▶
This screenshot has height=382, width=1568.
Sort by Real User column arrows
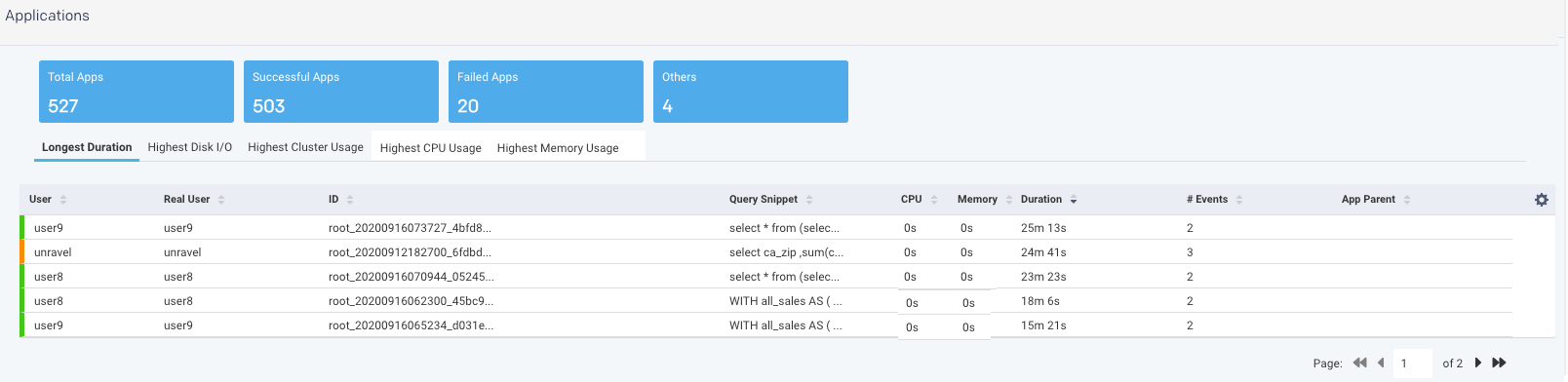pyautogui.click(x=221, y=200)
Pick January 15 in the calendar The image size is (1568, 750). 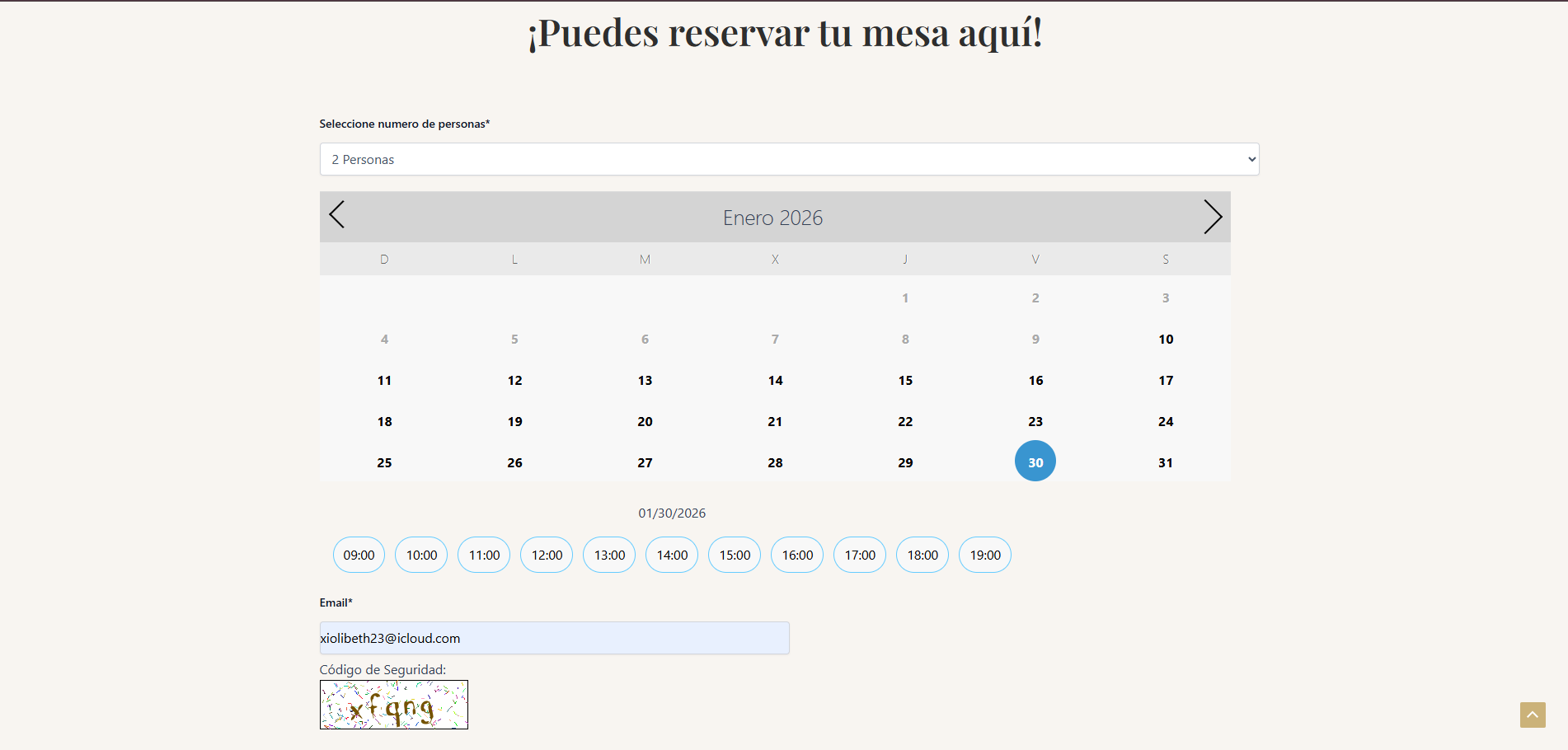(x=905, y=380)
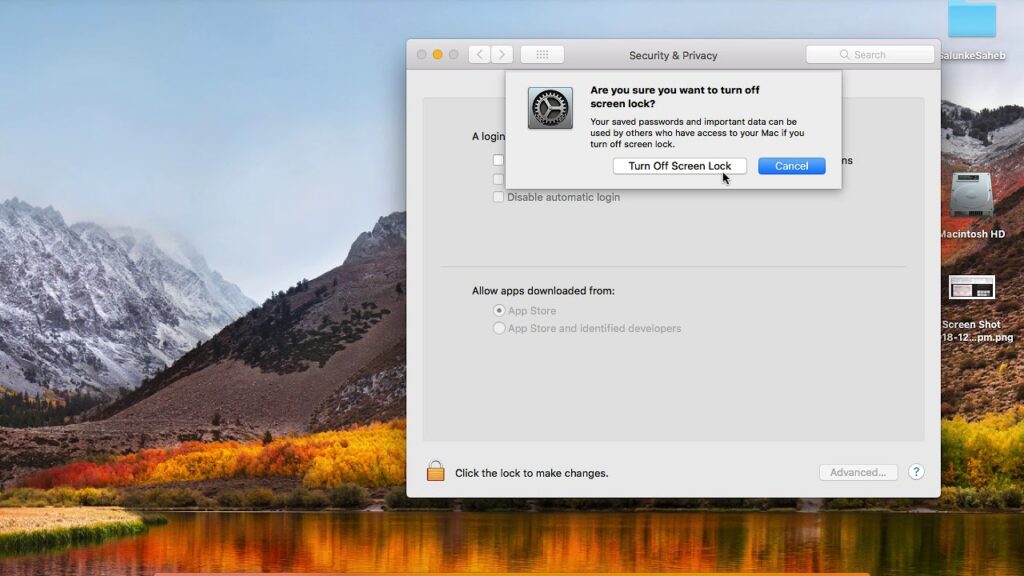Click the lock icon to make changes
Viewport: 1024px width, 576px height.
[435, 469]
◀
Count the lines of the material above that contain the string "width", and reply with that number alone.

2